Protein misfolding in combination with other risk factors in CEL-HYB1-mediated chronic pancreatitis.

OBJECTIVES

The hybrid allele of the carboxyl ester lipase gene (CEL-HYB1) is a genetic risk factor for chronic pancreatitis (CP) although the mechanism promoting disease development is largely unknown.

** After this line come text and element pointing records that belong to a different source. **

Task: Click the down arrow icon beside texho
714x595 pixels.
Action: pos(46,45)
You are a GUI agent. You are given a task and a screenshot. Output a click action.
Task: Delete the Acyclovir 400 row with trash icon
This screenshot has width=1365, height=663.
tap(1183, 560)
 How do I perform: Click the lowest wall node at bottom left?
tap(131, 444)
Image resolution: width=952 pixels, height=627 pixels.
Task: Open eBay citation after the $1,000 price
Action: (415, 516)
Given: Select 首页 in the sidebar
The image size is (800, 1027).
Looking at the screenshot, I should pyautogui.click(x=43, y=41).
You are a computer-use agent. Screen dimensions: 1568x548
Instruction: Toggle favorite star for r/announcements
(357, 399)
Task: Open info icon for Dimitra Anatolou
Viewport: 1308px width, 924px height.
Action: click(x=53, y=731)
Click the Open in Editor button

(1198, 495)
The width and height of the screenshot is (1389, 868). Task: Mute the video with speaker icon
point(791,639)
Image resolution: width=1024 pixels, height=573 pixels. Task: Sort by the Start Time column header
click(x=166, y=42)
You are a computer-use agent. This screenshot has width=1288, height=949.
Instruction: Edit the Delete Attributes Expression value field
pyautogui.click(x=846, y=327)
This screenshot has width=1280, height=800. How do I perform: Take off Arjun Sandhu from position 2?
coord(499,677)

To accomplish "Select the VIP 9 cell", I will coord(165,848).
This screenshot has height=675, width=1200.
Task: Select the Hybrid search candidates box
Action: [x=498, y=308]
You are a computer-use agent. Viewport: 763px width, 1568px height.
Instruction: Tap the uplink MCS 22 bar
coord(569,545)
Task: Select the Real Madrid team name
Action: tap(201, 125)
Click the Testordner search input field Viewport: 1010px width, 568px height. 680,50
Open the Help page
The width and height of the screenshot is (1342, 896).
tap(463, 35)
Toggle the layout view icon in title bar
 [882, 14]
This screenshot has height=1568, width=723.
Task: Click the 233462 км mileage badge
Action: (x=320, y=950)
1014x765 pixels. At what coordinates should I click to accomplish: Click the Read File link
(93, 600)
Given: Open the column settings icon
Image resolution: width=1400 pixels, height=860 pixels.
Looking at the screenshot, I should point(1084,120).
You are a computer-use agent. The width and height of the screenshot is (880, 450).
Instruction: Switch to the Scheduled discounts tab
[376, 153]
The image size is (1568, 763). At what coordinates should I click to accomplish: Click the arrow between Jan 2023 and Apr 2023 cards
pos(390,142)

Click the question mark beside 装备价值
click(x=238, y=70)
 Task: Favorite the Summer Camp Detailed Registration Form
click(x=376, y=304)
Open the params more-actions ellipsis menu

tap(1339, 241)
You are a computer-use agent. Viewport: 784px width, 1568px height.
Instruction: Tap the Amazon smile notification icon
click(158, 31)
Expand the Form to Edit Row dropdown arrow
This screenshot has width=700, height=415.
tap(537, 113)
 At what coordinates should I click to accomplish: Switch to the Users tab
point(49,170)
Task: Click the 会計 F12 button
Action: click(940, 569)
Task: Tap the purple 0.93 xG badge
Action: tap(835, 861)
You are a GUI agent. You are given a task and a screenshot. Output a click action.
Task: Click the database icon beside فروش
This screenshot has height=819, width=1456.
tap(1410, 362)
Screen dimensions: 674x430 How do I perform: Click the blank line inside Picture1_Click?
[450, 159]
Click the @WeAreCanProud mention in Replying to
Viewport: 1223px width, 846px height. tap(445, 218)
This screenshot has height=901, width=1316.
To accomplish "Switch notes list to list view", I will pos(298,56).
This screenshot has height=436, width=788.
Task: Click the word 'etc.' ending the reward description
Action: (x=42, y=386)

Here, we aimed to clinically describe subjects carrying the CEL-HYB1 allele and to elucidate why the protein product is pathogenic by analyzing pancreatic secretions and cellular models.

METHODS

Norwegian cases (n = 154) diagnosed with recurrent acute pancreatitis or CP were subjected to genetic screening by a CEL-HYB1-specific PCR assay followed by Sanger sequencing. For investigation of CEL-HYB1 protein secretion, duodenal juice samples from cases and controls were analyzed by western blotting. HEK293cells were transfected with constructs expressing CEL-HYB1 or the normal CEL protein (CEL-WT) and analyzed by qPCR, cell fractionation and western blotting.

RESULTS

Two CEL-HYB1-positive families were identified. In both pedigrees, CEL-HYB1 did not fully co-segregate with disease. One proband had recurrent acute pancreatitis and was an active smoker. Her mother was a CEL-HYB1 carrier who had suffered from several attacks of acute pancreatitis until she stopped smoking. The other proband was diagnosed with CP and pancreas divisum. Her CEL-HYB1-positive parent was symptom-free but exhibited pancreatic imaging changes. When analyzing the CEL protein in duodenal juice, CEL-WT was readily detectable but no band corresponding to the risk variant was seen. In CEL-HYB1-transfected cells, we observed impaired protein secretion, protein aggregation and endoplasmic reticulum stress.

CONCLUSION

Our data suggest that CEL-HYB1, in combination with well-known pancreatitis risk factors, causes disease through the misfolding-dependent pathway of genetic CP risk.